[Dataset entries]
----
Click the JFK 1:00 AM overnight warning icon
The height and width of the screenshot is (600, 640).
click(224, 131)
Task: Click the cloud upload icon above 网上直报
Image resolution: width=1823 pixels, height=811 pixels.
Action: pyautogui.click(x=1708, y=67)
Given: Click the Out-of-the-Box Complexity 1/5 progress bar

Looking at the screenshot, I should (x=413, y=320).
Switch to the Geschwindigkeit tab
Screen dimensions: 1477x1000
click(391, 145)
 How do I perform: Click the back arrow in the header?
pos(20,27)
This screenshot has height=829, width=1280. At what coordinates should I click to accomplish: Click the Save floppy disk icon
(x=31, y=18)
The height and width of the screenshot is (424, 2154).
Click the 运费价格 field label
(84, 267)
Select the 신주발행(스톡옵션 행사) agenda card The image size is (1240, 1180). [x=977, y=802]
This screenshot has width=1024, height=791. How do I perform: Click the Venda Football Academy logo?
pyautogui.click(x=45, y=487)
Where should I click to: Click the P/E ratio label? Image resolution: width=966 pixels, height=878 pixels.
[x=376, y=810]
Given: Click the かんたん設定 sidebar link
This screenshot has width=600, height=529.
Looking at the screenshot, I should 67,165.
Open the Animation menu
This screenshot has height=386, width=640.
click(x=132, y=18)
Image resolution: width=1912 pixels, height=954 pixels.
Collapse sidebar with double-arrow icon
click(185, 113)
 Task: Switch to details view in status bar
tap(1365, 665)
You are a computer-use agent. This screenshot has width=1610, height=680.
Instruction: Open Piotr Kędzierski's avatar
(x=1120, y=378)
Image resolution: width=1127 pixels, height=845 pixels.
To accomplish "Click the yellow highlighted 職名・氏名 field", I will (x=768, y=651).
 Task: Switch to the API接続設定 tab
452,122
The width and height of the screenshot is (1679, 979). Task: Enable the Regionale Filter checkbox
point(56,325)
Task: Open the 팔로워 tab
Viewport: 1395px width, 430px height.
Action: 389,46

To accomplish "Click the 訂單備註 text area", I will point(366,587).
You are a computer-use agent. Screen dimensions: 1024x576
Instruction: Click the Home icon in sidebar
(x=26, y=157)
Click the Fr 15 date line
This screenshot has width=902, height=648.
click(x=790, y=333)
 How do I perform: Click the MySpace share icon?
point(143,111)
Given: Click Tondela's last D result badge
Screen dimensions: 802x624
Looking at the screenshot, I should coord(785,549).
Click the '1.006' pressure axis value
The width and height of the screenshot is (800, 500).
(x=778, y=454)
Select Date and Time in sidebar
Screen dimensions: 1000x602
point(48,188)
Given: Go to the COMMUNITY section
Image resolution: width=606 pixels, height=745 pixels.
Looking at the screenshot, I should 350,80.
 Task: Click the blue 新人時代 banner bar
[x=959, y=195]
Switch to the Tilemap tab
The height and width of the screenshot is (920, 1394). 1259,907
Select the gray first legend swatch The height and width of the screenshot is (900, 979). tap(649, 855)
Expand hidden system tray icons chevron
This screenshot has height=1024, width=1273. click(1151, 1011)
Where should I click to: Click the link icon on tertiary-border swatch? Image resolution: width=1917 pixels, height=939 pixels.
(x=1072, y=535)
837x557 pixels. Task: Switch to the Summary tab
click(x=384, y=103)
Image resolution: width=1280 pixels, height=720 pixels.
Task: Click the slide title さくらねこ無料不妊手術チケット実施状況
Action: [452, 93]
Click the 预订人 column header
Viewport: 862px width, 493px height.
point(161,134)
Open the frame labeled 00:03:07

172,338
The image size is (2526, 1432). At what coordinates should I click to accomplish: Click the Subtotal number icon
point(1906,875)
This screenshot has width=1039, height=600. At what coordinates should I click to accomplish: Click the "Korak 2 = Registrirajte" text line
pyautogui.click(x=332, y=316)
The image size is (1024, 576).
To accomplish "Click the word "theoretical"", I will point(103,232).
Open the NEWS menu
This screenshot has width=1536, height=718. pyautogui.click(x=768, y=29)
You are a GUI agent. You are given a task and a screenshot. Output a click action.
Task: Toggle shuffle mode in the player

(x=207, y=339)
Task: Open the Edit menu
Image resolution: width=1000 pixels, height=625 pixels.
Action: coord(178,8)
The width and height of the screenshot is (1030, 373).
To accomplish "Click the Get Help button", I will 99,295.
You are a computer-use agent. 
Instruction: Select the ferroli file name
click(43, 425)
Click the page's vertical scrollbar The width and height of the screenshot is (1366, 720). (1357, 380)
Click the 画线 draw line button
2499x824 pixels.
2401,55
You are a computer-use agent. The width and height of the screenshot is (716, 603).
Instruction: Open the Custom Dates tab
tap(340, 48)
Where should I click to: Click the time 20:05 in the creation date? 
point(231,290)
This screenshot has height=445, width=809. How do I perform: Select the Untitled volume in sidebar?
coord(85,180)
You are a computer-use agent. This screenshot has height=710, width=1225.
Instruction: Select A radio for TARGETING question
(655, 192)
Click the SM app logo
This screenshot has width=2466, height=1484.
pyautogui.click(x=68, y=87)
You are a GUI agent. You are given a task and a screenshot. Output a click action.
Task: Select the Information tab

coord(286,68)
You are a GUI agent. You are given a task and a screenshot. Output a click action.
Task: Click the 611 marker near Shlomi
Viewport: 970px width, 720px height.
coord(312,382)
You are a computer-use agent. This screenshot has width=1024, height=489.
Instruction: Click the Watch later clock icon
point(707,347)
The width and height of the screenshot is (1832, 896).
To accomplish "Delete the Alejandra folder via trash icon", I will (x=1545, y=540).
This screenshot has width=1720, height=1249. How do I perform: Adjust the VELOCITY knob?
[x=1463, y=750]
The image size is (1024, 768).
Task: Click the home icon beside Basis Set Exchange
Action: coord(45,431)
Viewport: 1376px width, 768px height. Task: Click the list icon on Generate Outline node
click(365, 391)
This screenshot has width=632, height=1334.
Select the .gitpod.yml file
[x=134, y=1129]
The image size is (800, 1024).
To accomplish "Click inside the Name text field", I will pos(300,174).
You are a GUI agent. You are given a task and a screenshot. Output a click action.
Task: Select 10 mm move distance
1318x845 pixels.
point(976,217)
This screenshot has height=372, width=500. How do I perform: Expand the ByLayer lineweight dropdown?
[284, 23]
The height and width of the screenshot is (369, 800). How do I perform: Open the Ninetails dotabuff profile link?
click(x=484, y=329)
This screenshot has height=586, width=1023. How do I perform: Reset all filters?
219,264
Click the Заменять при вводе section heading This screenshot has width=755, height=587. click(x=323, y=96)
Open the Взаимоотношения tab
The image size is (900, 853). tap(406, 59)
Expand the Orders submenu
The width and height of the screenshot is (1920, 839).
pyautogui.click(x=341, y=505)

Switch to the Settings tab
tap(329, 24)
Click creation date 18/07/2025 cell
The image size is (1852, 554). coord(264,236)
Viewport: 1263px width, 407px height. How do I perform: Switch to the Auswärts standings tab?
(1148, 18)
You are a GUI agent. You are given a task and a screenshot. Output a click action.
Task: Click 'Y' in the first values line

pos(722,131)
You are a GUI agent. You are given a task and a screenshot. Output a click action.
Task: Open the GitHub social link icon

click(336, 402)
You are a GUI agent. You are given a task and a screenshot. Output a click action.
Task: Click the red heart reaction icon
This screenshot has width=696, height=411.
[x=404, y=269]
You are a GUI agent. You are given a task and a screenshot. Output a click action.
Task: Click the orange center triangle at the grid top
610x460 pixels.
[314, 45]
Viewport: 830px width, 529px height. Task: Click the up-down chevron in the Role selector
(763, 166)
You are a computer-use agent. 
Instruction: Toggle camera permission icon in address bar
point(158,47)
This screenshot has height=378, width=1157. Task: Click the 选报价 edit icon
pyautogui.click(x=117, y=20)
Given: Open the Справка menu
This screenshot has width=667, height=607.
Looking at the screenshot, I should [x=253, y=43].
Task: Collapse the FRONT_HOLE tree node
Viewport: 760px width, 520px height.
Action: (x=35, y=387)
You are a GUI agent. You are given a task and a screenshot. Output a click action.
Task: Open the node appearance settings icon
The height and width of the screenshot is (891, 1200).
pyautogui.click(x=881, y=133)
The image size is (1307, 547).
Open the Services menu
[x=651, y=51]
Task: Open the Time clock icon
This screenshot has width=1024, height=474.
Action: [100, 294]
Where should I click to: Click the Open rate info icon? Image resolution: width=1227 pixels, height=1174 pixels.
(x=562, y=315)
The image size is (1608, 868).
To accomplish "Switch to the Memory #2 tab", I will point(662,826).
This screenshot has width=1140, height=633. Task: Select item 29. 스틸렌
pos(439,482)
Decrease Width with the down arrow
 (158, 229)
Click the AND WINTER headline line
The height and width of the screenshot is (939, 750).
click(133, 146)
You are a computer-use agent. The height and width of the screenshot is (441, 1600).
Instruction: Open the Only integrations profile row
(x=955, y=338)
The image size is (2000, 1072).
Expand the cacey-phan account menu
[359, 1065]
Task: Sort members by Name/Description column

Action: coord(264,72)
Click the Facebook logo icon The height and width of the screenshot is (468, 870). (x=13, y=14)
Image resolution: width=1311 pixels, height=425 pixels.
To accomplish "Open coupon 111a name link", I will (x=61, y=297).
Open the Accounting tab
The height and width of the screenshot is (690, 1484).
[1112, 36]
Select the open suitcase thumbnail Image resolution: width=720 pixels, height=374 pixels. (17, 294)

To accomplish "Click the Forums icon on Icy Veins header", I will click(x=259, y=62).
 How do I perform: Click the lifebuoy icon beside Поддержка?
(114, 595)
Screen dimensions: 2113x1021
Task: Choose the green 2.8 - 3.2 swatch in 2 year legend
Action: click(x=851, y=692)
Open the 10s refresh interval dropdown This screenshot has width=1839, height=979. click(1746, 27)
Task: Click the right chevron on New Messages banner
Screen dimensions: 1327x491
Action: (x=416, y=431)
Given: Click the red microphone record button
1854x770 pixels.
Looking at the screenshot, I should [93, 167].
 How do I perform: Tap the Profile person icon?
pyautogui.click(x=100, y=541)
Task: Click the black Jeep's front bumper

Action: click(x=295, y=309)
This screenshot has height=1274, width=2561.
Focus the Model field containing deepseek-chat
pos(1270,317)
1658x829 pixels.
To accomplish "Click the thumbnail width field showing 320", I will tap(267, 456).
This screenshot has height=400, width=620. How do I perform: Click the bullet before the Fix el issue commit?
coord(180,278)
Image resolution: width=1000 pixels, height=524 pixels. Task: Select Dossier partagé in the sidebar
----
| PROBLEM REQUIREMENTS |
Please copy the lines in the records above between the one holding "How do I perform: Click the back" and the one holding "Select the 신주발행(스톡옵션", inclusive, exactly and with no other line.

| ANSWER |
 How do I perform: Click the back arrow in the header?
pos(20,27)
This screenshot has height=829, width=1280. At what coordinates should I click to accomplish: Click the Save floppy disk icon
(x=31, y=18)
The height and width of the screenshot is (424, 2154).
Click the 运费价格 field label
(84, 267)
Select the 신주발행(스톡옵션 행사) agenda card The image size is (1240, 1180). [x=977, y=802]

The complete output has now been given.